The problems, as Tabarrok points out, are numerous. For one, the 5% cutoff is completely arbitrary. There's no reason a paper with a significance level of 6% isn't providing almost as much evidence of an effect as one with 5%. But more than that, by having a level of significance that we feel "comfortable" with, we lose sight of what statistical significance is telling us: There's still a 5% probability we're reporting an effect that in fact occurred by chance. That's right, a 5% probability that drug didn't work at all, the school program wasn't effective, or that two groups are exactly the same. Tabarrok concludes, based on the work of Joan Ioannides, that with a very large population of researchers working, it becomes possible that many or most of the published papers report false results. The argument is complicated, so you'll have to read it yourself, but it's certainly worth thinking about.

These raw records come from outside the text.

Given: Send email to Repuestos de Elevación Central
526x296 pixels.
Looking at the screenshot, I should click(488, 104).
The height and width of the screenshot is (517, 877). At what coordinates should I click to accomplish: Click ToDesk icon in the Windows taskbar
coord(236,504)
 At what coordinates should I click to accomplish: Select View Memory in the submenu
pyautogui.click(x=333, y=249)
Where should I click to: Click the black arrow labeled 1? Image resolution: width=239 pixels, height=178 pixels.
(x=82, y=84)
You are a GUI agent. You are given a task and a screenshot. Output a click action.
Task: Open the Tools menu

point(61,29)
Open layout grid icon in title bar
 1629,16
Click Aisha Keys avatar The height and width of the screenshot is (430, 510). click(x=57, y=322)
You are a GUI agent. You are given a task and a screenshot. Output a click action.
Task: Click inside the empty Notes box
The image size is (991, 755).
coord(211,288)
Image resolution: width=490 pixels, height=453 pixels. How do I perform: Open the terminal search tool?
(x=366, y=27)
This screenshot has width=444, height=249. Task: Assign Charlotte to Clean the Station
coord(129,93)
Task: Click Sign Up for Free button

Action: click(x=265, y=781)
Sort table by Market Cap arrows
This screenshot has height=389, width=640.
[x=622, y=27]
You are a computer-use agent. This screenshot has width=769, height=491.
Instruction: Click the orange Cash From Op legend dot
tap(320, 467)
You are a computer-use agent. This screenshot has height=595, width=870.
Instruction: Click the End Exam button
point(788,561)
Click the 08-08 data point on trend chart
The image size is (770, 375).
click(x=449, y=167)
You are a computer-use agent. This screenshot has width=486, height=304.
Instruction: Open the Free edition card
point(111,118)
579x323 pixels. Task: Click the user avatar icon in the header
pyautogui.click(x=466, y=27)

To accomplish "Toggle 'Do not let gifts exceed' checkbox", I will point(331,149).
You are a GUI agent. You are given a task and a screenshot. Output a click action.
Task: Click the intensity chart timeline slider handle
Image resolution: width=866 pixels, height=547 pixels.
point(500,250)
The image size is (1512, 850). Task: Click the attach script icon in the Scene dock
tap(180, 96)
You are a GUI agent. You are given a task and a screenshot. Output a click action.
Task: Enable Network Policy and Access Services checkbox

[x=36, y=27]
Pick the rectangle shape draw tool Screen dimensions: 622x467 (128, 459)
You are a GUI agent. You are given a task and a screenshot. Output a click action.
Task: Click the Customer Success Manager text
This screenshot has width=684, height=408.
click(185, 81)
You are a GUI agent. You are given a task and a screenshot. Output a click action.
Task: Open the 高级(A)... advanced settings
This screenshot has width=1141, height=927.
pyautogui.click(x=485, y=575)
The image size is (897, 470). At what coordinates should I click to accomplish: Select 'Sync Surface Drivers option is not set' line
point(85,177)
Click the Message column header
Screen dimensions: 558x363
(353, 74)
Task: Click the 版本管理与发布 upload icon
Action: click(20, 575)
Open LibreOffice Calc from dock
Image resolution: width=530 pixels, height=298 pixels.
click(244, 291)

I, however, find this issue less compelling than another he raises. Generally, if you have reason to believe that the model you're testing is well specified, scientists have a good sense for what is a real effect and what isn't. This gut confidence increases with repetition, as Tabarrok points out, because the likelihood of several studies finding an effect where none exists is even smaller than for each individual study. No, the real problem, to me, is that most studies aren't very well specified, which is what Tabarrok discusses in this piece. A test for statistical significance indeed tests for some difference between the two groups, but if we think X causes that difference, and our model leaves out Z which actually causes the difference, the end-result publication might be badly misleading. We too often expect statistical significance to do our heavy lifting for us, and believe me, you can hear economics grad students celebrating whenever they get across the magic 5% line. But as I said, all statistical significance tells us is that there is a difference, it doesn't tell us

*why.*

For more on this last point, see our earlier piece on correlation not being causation.

[An earlier version of this piece incorrectly attributed the above posts to Tyler Cowen, who co-writes the MR blog. They are by Alex Tabarrok.]